Cabe, porém, oportuna advertência. Quando as buscas e apreensões invadirem de surpresa seus lares e
as conduções coercitivas os expuserem com ou sem razão à volúpia sádica
das multidões insufladas pela mesma mídia que hoje os incensa e amanhã
os vilipendiarão, não invoquem a presunção de inocência nem o direito de
saber do que são acusados; não peçam que lhes seja assegurado o direito
de defesa e do contraditório, nem supliquem pela presença de um juiz imparcial. Mas
antes que isso ocorra, não percam tempo nem gastem dinheiro promovendo a
operação lava-memória. A História não esquecerá nem apagará o nome de
vocês do rol das iniqüidades e das vergonhas. E não adianta fingir que
não há golpe; todo mundo já sabe.
Penitencio-me por não haver percebido antes quão distante me acho de
vocês. A rotina das chamadas boas maneiras esconde a essência das
pessoas. De uma coisa, porém, não tenham medo. Não cuspirei em vocês.
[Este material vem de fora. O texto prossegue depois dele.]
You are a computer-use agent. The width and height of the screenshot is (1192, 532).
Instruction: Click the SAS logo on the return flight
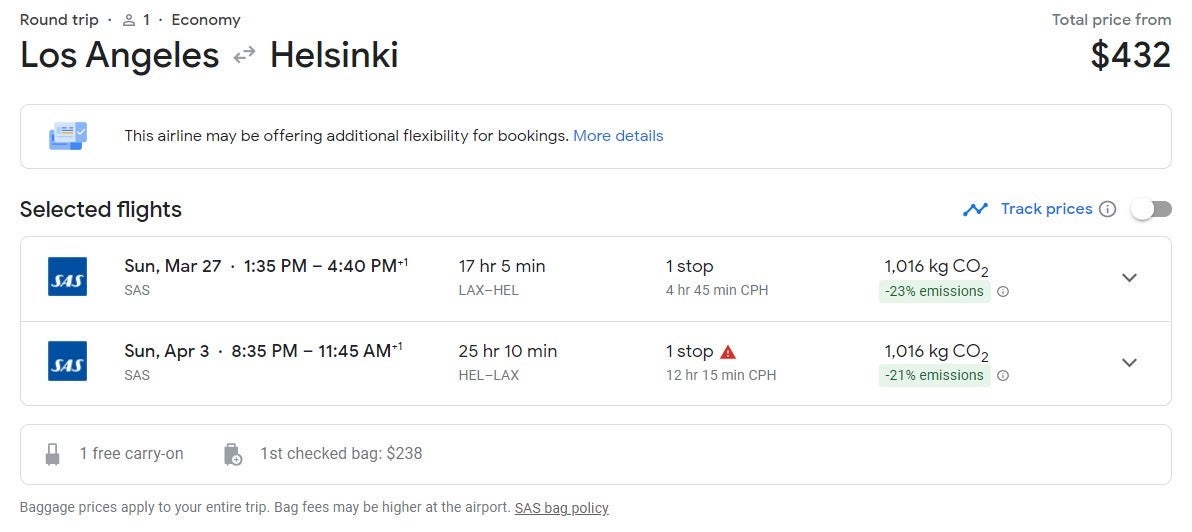[x=67, y=362]
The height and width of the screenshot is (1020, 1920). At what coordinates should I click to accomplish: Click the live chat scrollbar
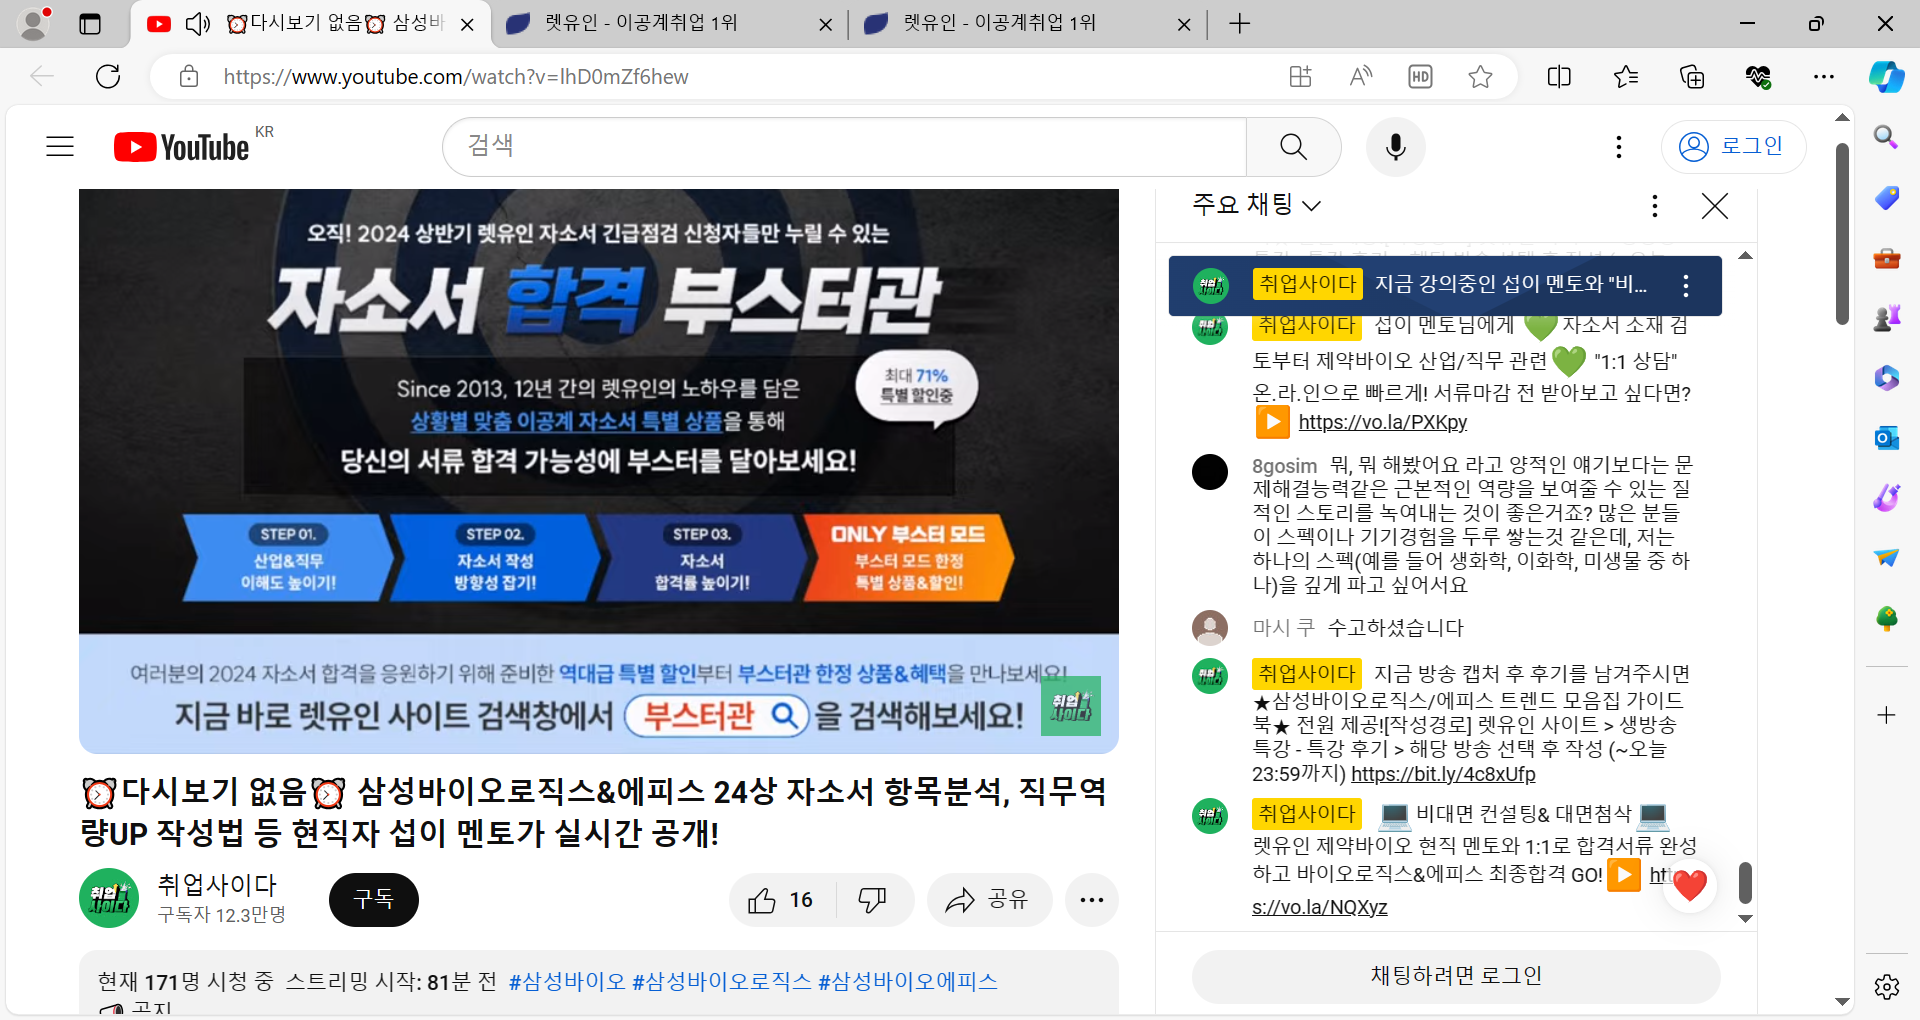click(1745, 883)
Não é que não lhes tenha nojo. Compartilho, quanto a isso, do mesmo
sentimento que Ulisses Guimarães pronunciou e prenunciou em relação
àqueles a quem se dirigiu em mensagem que as ondas do Atlântico ainda
hoje – e com mais força agora – repercutem. Contudo, diante da
inominável deterioração moral em que estão mergulhados, o meu cuspe
seria inócuo; não lavaria nada.
Devo admitir, entretanto, que me fizeram um grande favor: o de me
propiciarem vê-los e ouvi-los como realmente são: preconceituosos,
convencidos ou convincentes propagadores do ódio e da mentira. Em suma,
cúmplices entusiasmados do que há de pior no lastimável cenário
escancarado ao mundo desde a tragicômica encenação do último 17 de abril
e na farsa que dali para frente cada vez mais se desenvolveu como uma
enxurrada de iniqüidades.
Caiu a máscara dessa gente que lhes faz companhia, cujos rostos não
conseguem ocultar a mais repugnante feiúra moral. Juntando-se ao painel
de mentecaptos que a televisão sem qualquer sombra de pudor ou recato
revelou para assombro, vergonha ou riso de brasileiros e outros povos do
mundo, vocês estarão para sempre ligados. E dessa memória pegajosa nada
os livrará.
Não me digam que estão surpresos com os termos desta carta. Posso até
imaginar a cena em que estarão diante de seus queridos familiares,
tentando justificar a própria conduta. Por isso, explico: não se pode
ser tolerante com o delito e o delinqüente quando o crime é permanente e
flagrante. Seria como dialogar com o ladrão que invade a nossa casa,
rouba nossa liberdade, se apossa do nosso patrimônio e quer se fazer
passar por mera visita, com direito a impor o que chama de ordem. A
hipocrisia se mostra com sua mais indecente nudez. Não! O diálogo e a
compreensão são naturais e necessários entre pessoas que se respeitam no
ambiente democrático; não, entre o predador da democracia e sua presa,
entre o ofensor e a vítima. As regras de civilidade, próprias da
democracia, não socorrem quem contra elas atenta. Contra esses, todas as
formas de resistência são necessárias e legitimas. Não há diálogo
possível.
Não importa se o arrombador dos pilares da ordem democrática possa
eventualmente se valer de uma maioria parlamentar corrompida e
mal-cheirosa ou de juízes parciais e desacreditados.Quando a injustiça e a corrupção se fantasiam de direito e moralidade, a justa indignação e a resistência se tornam obrigação.
Por fim, uma brevíssima oração: que Deus não os perdoe; vocês sabem
muito bem o que fazem! Mas os mantenha vivos e com saúde pelo tempo
suficiente para a reflexão e o mais avergonhado arrependimento.